水気が残っているせいか、効きが悪い。もう右手の残弾は尽きた。続いて左手で二発電流を放つ。まだ手が外れない。痛みに怒りの声を上げ、俺の頭を口に放り込もうとする。ガチりをヘルメットに歯が突き刺さる。


 「くああああ!」


 俺は左手の最後の電流を、近づいた奴の頭に撃ち込んだ。


 左の眼球が弾け、一つの口がバネのように口を開き固まった。顔面半分を電気で破壊された奴が、ついに手を離した。




 地面に落ちた俺はとたんに駆け出した。とてもではないがマトモに相手できるゾンビではない。イーターの叫びを聞いて回転ドア前に集まっていた連中もこちらを見る。そして駆け出している俺の姿も見たであろう、こちらに向かってきた。


 ゾンビたちが歩道を走り、路駐した車のボンネットを乗り越え、車道に雪崩込んでくる。


 最初の一匹を踏みつけて、二匹目のタックルを飛んで避ける。三匹目の手を払い、四匹目の顔をぶん殴って道を開けさせる。


 銀座の通りをまっすぐに走りながら、俺は先の様子を見る。そこかしこでたむろしていたゾンビたちがこちらの騒ぎに気が付き、動き始めている。この道を真っすぐ行ったところで活路はない。かといってビルに飛び込むにも…すぐ後ろをゾンビたちが追いかけてくる。さらにその背後から迫る大きな影、最後尾のゾンビたちが弾き飛ばされ大型ゾンビ、イーターの姿が視界の隅に入る。


 脚力を上げる。今でも十分全力だが、さらに上げなければいけない。


 視界を前に戻す、こちらに向かって走り出すゾンビの姿が見える。


 呼吸が苦しくなり視界が狭まる。だが足を止めることは許さない。心臓も肺も危機を知らせてきているが、全て無視する。


 前方を見る。


 ビルの間に渡る何本ものロープ俺が作った安全な道。地面という危険地帯に足をつけないための橋たち。そこにさえ行ければ…。


 肺が限界を告げてきた。足も休息の要請をしてくる。無視してさらなる運動を命じる。


 ビルの間にかかるロープの橋、そこから一本の糸が地上に降りている。


 そこを目指してさらなる加速を肉体に命じる。もう肉体はその命令に答えない。だから自分で足を動かし、肺を膨らます。動かすたびに苦痛が生まれる。黒いスーツの中には肉体の熱い苦痛だけが詰まっていた。


 一本だけの天からの紐。


 天国に続く一本の道。


 そこを目指して走った。前方からもゾンビたちが、背中には、カリッカリという音が。
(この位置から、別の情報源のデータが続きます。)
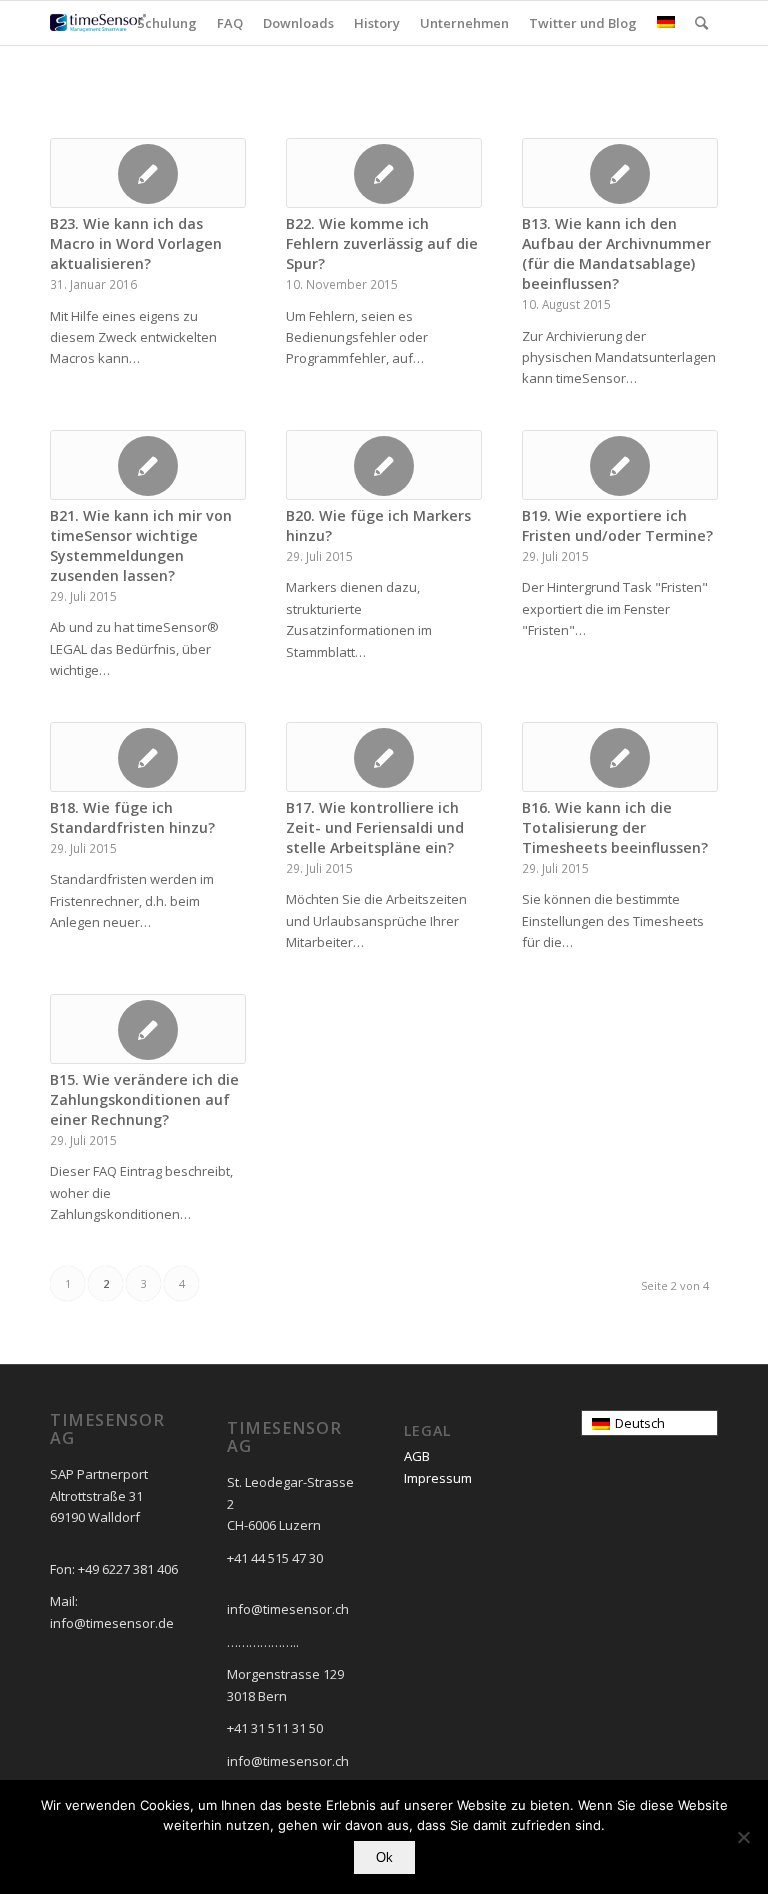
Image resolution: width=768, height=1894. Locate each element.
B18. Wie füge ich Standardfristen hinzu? (132, 817)
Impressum (438, 1478)
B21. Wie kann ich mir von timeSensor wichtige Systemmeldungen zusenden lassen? (141, 545)
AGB (417, 1456)
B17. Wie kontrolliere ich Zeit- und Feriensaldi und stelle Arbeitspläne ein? (375, 827)
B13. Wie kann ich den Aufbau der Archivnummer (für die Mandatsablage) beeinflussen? (616, 253)
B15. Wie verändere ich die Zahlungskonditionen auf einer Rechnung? (144, 1099)
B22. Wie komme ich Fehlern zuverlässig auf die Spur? (382, 243)
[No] (743, 1837)
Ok (384, 1857)
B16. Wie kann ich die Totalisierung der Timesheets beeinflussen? (615, 827)
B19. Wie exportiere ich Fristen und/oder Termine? (617, 525)
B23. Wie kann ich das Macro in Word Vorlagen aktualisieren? (136, 243)
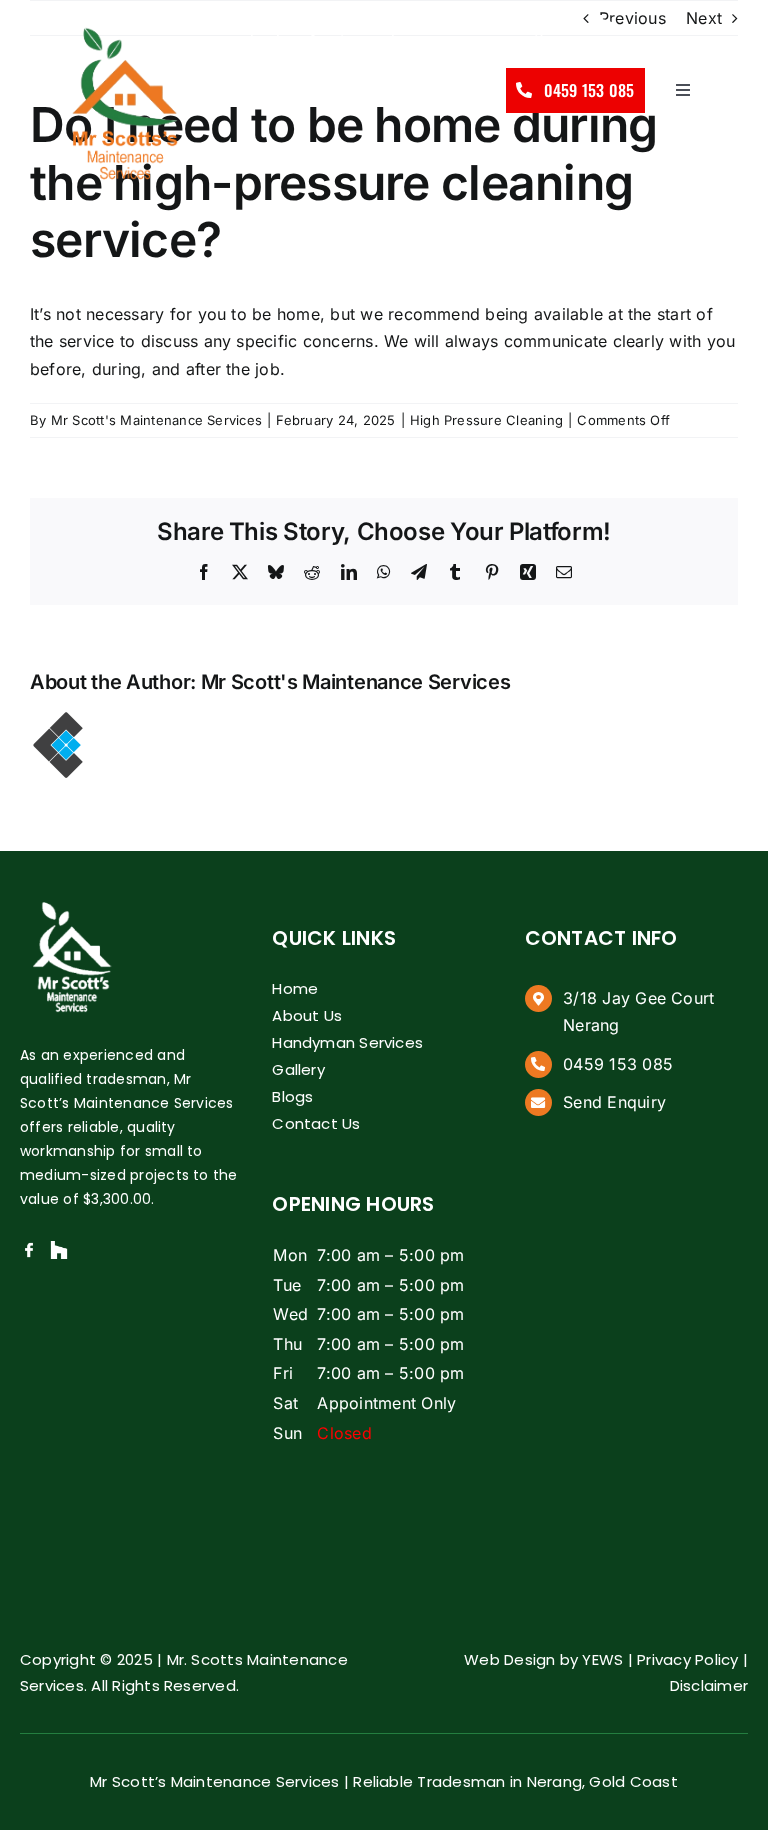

ゾンビの指先が背中に届いていた。


 イーターの巨躯も迫っていた。


 一本の天国への糸は、紐の太さになり、ロープの太さへと変わる。


 背中の圧が極限に達した時、俺の左手は天から降りる一本のロープを掴んだ。


 俺はすぐに、そのロープを地面に固定していたフックを蹴飛ばして外した。


 一本のロープは、一本の太い太いゴム紐だった。


 俺の体は伸ばされ地上に固定されていたバンジージャンプのゴムロープの、戻る勢いに引っ張られて


 空に向かって飛んでいった。


 俺がいたはずの空間を両手で掴もうとしたイーターと、噛みつかんと飛び込んできたゾンビたちが、なにもない空間で衝突した。


 俺は、一瞬で加速されビルの間を上昇していた。


 緊急用に設置しておいた逆バンジー装置。その勢いは凄まじかった。


 左手で握っただけの俺は


 「やばい、はずれる」


 グローブは滑り止めがついているが、俺の握力がゴムの勢いに負けている。本来なら安全帯のフックを噛ませてから使用する予定だったが、その余裕はなかった。空中に打ち上げられた俺の体はあちこちに揺られ、手の中のゴムも自由になりたくて暴れる。


 「あ…」


 手からゴムロープが消えた。勢いに負けて手から離してしまった。


 俺は銀座の通り、ビルに挟まれた空中を飛んでいる。


 すでに高さは10階くらい。とても着地して無事という高さではない。そのうえ、下はゾンビ地獄だ。


 「あ…」


 空中の一瞬は、長い。


 俺は自分の体がゆっくりと落下し始めたのを感じた。


 そして、幸運にも自分の落下曲線の先に、自分が作ったロープの橋があるのを見つけた。


 腰に止めてあった大型フックを取り出す。手足を開き落下する時間を稼ごうとする。


 ロープの橋が近づいてくる。こんな用途のために作ったわけではないが、この瞬間のために作っていたのだ。


 そのロープに体がぶつかる瞬間、フックをロープに引っ掛けた。バネ仕掛けのフックの口が開きロープを招き入れる。そしてバネの力で口を閉じ、絶対に外さない。


 ロープを腹に受け、空中で逆上がりをするかのような動きをした後、俺は落下した。


 しかしフックとロープとハーネスが、俺を空中に留めてくれた。


 ロープにぶつかった苦痛、ハーネスに体重がかかる痛み、そして疲労で限界を超えた肉体の痛み。限界を越えていた俺は空中で動けないでいた。


 地面には大量のゾンビたちが俺の姿をまだ探していた。奴らは空を飛ぶという夢を見ない。